[Source data]
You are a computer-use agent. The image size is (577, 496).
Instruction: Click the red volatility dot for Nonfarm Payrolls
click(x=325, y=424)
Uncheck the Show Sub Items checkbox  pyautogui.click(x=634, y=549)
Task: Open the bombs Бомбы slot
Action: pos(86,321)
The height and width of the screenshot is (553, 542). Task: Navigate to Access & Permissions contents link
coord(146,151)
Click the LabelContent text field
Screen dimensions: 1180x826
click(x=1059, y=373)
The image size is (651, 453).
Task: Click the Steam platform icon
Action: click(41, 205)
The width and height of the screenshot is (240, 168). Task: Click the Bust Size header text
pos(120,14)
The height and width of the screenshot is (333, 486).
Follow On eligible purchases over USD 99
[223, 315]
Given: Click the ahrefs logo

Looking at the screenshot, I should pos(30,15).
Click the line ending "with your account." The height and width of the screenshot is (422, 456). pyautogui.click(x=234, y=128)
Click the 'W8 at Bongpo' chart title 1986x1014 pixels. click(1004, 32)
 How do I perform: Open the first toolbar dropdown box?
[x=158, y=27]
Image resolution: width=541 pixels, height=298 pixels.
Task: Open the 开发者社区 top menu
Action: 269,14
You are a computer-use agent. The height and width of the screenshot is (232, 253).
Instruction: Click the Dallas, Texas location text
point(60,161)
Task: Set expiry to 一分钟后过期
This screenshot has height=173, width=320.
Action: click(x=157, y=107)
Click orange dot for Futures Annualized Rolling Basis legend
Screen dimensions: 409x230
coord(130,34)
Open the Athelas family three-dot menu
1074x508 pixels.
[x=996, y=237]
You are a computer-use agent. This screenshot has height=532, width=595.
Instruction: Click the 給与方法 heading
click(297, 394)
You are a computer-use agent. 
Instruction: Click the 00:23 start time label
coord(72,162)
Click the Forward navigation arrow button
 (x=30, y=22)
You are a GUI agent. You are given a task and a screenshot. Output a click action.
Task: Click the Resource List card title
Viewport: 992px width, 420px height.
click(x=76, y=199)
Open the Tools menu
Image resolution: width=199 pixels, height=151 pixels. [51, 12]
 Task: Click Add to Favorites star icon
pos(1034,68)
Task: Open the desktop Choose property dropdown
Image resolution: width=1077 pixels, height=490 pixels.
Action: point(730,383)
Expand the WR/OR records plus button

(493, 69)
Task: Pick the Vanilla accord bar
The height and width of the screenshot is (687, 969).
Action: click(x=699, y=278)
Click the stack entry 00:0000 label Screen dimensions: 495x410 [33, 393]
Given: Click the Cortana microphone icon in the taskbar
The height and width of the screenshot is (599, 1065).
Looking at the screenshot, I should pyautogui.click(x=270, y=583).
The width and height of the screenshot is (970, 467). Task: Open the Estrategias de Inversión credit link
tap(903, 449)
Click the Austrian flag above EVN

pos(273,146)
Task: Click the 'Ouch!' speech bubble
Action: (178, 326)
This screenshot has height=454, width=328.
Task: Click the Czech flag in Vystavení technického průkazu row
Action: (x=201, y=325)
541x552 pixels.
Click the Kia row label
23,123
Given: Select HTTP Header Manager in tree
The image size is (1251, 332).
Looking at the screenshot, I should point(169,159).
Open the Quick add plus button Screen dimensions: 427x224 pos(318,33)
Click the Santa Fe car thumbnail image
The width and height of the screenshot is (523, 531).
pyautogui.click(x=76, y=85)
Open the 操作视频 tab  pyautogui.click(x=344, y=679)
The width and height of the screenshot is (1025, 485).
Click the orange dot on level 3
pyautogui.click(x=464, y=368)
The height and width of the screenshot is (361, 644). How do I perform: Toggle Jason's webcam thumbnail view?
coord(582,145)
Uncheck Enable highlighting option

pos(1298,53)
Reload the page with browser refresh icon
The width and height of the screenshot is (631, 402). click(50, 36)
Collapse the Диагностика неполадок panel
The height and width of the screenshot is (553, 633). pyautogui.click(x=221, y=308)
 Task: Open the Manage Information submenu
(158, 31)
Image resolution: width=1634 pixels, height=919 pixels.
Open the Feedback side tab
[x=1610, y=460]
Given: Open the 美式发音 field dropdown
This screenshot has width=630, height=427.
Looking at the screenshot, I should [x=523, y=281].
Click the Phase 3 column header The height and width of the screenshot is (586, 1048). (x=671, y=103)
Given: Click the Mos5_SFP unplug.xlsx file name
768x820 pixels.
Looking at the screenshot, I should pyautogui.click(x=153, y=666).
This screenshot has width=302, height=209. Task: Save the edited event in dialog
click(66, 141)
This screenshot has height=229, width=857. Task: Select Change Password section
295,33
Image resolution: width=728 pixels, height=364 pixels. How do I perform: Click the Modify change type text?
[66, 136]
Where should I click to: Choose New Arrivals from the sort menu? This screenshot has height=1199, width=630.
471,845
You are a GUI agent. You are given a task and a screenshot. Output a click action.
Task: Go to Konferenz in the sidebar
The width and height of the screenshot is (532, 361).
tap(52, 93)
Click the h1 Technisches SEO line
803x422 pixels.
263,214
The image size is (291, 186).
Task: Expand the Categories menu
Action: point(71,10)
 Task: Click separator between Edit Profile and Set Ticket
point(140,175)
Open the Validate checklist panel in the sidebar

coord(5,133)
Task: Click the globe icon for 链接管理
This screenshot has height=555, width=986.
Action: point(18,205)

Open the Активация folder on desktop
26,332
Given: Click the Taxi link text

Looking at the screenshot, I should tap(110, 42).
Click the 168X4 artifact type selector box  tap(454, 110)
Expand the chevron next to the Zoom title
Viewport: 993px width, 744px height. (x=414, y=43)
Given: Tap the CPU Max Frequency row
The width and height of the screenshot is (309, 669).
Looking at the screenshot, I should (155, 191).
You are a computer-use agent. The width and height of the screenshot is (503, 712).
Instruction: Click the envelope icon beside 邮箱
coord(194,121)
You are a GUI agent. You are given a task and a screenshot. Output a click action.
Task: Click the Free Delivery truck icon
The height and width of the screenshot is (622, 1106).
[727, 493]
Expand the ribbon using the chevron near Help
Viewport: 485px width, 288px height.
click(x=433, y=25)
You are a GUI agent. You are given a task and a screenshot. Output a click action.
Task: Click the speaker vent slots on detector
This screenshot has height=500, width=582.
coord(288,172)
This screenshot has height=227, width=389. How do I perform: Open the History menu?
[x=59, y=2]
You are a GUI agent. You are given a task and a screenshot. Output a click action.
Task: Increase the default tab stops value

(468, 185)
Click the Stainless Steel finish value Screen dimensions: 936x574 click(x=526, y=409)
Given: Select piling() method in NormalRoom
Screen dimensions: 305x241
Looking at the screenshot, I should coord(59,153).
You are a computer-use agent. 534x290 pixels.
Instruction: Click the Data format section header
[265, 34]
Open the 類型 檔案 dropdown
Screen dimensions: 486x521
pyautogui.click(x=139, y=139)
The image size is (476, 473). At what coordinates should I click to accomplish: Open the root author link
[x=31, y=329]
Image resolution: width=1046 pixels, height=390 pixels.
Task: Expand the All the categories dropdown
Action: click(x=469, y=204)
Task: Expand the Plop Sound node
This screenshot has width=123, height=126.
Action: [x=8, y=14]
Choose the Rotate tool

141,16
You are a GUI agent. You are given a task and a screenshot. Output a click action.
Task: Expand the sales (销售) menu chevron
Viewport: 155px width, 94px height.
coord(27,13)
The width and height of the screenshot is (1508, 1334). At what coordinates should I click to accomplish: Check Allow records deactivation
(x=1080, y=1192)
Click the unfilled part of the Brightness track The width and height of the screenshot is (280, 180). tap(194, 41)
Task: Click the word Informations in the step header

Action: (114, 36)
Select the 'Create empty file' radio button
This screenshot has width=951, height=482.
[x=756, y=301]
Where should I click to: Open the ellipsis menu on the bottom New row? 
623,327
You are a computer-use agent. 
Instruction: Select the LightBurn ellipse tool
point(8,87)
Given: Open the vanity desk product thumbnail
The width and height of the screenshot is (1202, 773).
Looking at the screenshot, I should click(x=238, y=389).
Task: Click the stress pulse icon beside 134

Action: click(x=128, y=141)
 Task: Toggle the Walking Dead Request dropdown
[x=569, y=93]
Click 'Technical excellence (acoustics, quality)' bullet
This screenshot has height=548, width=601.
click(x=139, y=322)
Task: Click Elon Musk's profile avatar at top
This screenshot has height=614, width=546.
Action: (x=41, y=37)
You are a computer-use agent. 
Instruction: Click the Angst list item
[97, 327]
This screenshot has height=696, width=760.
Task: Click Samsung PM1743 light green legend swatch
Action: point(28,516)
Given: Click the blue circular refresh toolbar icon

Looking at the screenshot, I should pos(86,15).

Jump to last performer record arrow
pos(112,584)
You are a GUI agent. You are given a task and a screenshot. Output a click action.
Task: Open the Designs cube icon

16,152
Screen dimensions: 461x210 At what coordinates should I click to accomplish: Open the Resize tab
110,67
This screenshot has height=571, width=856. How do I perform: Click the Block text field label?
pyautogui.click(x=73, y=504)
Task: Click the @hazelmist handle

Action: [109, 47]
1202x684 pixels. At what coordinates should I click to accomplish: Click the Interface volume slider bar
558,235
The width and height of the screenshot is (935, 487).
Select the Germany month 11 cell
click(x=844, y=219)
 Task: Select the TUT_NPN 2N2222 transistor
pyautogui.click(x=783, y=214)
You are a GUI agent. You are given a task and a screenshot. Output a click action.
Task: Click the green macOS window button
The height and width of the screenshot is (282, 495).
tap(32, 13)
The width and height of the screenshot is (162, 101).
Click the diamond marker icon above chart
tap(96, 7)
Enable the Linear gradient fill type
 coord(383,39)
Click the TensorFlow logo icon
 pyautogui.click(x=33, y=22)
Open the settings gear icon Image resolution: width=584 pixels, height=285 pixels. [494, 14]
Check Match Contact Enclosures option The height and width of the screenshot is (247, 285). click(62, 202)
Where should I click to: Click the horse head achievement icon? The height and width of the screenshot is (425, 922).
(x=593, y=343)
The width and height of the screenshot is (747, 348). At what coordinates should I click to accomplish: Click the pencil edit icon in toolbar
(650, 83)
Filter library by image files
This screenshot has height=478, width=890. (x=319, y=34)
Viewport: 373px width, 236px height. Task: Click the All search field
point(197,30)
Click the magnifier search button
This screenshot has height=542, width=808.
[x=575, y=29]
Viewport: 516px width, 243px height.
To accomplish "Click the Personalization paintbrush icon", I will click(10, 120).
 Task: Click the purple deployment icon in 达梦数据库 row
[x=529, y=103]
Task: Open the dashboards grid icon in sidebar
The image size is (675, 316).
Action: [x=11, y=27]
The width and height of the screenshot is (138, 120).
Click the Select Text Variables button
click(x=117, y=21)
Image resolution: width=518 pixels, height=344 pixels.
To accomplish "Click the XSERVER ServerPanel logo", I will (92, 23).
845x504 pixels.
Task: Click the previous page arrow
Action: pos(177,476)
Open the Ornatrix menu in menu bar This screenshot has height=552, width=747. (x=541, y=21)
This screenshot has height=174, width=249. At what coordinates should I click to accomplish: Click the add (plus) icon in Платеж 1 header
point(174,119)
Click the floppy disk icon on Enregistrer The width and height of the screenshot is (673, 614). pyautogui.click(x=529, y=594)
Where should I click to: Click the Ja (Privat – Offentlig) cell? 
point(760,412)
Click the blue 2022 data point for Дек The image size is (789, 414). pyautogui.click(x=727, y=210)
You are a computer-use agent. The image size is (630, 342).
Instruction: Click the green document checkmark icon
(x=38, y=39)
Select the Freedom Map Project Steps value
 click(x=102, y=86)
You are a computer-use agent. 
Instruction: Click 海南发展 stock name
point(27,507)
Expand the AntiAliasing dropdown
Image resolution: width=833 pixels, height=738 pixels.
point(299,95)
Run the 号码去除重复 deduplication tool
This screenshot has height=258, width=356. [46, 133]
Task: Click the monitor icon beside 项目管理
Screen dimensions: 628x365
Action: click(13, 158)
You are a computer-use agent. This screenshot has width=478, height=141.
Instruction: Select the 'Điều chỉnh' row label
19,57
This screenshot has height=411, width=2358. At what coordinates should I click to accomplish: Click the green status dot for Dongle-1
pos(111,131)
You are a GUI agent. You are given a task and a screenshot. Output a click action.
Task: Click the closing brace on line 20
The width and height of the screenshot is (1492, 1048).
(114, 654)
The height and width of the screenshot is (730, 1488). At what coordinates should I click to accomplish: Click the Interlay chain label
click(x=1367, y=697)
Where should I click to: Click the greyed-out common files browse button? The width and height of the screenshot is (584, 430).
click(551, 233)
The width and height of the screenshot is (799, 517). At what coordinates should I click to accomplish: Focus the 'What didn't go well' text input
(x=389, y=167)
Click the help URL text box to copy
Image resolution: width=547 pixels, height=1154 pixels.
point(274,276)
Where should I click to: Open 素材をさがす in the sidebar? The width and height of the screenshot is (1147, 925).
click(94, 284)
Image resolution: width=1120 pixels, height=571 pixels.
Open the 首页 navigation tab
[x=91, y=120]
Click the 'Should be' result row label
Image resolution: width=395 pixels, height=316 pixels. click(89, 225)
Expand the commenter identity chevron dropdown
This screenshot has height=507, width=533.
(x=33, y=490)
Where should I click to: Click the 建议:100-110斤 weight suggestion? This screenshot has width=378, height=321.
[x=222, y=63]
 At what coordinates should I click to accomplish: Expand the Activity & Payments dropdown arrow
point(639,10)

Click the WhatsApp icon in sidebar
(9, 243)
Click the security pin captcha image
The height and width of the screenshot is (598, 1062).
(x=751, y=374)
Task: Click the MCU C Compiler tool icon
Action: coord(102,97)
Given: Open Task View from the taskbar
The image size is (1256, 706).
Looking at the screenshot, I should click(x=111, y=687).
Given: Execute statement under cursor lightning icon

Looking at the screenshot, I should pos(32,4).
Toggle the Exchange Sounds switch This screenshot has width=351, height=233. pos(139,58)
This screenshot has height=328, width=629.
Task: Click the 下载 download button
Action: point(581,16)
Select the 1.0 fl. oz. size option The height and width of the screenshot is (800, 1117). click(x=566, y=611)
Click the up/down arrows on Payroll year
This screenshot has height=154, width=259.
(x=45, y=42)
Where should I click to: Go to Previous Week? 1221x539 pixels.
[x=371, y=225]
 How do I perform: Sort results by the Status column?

What you have to do:
Please write out exactly the lines from the start of the data through the line that contains "Click the 'W8", both ends included, and nothing else.

Reply:
You are a computer-use agent. The image size is (577, 496).
Instruction: Click the red volatility dot for Nonfarm Payrolls
click(x=325, y=424)
Uncheck the Show Sub Items checkbox  pyautogui.click(x=634, y=549)
Task: Open the bombs Бомбы slot
Action: pos(86,321)
The height and width of the screenshot is (553, 542). Task: Navigate to Access & Permissions contents link
coord(146,151)
Click the LabelContent text field
Screen dimensions: 1180x826
click(x=1059, y=373)
The image size is (651, 453).
Task: Click the Steam platform icon
Action: click(41, 205)
The width and height of the screenshot is (240, 168). Task: Click the Bust Size header text
pos(120,14)
The height and width of the screenshot is (333, 486).
Follow On eligible purchases over USD 99
[223, 315]
Given: Click the ahrefs logo

Looking at the screenshot, I should pos(30,15).
Click the line ending "with your account." The height and width of the screenshot is (422, 456). pyautogui.click(x=234, y=128)
Click the 'W8 at Bongpo' chart title 1986x1014 pixels. click(1004, 32)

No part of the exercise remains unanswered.